WHAT YOU HAVE TO DO
Starting at the line that contains "The height and width of the screenshot is (684, 1024)." and stopping after the line that contains "Uncheck the 活跃设备数", write out those rows again, substituting "button" for every "icon" and leaving everything else unchanged.

DATA EXCERPTS
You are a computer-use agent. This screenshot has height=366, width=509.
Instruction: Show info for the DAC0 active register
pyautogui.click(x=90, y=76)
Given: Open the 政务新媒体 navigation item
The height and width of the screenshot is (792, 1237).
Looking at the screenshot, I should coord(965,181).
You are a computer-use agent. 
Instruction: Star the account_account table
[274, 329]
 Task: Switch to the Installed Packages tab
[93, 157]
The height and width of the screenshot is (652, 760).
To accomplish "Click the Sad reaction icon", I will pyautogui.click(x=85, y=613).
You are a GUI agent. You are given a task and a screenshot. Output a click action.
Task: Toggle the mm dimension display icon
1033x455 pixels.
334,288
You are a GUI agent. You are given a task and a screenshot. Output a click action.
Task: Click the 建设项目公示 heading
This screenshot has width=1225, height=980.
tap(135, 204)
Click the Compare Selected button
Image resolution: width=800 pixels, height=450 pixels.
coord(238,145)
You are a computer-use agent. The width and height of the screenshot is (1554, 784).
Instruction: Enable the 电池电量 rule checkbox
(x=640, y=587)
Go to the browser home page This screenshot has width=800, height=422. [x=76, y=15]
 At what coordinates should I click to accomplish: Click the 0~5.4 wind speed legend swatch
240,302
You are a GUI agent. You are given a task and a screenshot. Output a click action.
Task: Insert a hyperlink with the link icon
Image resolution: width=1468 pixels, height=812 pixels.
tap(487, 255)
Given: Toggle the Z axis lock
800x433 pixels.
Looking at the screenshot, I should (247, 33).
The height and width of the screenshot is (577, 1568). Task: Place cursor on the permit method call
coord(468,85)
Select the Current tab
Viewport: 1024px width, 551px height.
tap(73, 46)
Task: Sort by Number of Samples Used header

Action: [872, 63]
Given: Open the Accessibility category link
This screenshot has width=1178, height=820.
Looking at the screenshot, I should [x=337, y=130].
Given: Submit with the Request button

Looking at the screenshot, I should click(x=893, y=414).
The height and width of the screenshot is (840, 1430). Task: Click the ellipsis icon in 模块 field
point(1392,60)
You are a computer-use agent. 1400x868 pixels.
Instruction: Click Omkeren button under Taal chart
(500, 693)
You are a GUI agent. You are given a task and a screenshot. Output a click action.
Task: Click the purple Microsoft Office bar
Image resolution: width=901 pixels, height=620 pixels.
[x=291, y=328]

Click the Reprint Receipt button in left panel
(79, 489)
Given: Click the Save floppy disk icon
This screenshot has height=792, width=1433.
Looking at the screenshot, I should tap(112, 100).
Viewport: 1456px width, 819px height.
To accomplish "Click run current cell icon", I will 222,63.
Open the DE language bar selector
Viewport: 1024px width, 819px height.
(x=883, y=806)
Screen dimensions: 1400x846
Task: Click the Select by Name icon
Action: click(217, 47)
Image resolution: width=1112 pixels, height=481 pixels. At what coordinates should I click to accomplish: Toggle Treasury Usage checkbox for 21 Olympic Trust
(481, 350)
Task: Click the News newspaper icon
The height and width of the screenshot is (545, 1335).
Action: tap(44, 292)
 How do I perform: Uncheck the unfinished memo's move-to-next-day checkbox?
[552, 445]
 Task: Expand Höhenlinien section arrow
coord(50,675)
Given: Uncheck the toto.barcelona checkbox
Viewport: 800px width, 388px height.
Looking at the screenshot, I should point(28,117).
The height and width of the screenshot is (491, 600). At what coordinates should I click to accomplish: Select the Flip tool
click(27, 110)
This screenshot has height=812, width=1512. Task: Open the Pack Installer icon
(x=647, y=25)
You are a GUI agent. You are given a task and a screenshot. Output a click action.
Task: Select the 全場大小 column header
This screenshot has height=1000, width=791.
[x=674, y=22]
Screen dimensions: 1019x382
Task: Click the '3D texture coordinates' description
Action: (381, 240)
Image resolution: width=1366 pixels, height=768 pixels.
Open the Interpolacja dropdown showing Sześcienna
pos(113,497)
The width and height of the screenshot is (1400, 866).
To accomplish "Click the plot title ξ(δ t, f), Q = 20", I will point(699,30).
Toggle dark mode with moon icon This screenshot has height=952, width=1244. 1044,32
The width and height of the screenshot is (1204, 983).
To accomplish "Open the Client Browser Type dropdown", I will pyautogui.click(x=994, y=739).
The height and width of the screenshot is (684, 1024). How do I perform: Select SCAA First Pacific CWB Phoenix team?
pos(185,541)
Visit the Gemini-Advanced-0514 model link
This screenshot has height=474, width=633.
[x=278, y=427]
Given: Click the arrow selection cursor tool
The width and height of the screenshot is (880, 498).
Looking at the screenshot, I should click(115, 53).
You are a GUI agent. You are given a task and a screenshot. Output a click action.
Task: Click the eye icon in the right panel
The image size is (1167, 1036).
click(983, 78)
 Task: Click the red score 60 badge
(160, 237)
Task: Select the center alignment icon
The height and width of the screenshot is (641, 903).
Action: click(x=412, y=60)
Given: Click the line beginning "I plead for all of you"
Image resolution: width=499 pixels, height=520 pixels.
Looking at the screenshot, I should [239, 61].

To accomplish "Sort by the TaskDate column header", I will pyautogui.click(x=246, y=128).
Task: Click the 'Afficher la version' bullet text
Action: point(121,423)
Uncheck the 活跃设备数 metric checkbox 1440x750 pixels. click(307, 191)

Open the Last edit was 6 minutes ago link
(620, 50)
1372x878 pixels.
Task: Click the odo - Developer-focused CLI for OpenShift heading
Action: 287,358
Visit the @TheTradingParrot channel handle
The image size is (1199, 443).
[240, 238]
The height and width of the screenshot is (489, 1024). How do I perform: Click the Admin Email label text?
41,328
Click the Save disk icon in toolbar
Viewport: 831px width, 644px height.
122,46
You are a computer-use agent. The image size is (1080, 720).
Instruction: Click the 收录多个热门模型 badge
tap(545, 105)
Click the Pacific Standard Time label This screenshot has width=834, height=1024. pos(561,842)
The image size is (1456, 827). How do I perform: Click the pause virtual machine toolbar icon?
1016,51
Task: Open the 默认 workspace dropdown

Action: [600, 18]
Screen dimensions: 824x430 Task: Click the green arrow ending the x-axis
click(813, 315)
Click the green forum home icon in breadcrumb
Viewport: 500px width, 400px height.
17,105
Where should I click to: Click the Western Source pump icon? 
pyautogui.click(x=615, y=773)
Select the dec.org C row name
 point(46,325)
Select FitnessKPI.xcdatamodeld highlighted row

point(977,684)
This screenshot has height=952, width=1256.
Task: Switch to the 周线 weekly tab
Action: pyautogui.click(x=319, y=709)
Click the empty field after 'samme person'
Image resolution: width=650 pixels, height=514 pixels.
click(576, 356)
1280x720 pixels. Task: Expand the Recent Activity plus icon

SOLUTION TO THIS PROBLEM
The height and width of the screenshot is (684, 1024). How do I perform: Select SCAA First Pacific CWB Phoenix team?
pos(185,541)
Visit the Gemini-Advanced-0514 model link
This screenshot has height=474, width=633.
[x=278, y=427]
Given: Click the arrow selection cursor tool
The width and height of the screenshot is (880, 498).
Looking at the screenshot, I should click(115, 53).
You are a GUI agent. You are given a task and a screenshot. Output a click action.
Task: Click the eye button in the right panel
The image size is (1167, 1036).
click(983, 78)
 Task: Click the red score 60 badge
(160, 237)
Task: Select the center alignment button
The height and width of the screenshot is (641, 903).
Action: click(x=412, y=60)
Given: Click the line beginning "I plead for all of you"
Image resolution: width=499 pixels, height=520 pixels.
Looking at the screenshot, I should [239, 61].

To accomplish "Sort by the TaskDate column header", I will pyautogui.click(x=246, y=128).
Task: Click the 'Afficher la version' bullet text
Action: point(121,423)
Uncheck the 活跃设备数 metric checkbox 1440x750 pixels. click(307, 191)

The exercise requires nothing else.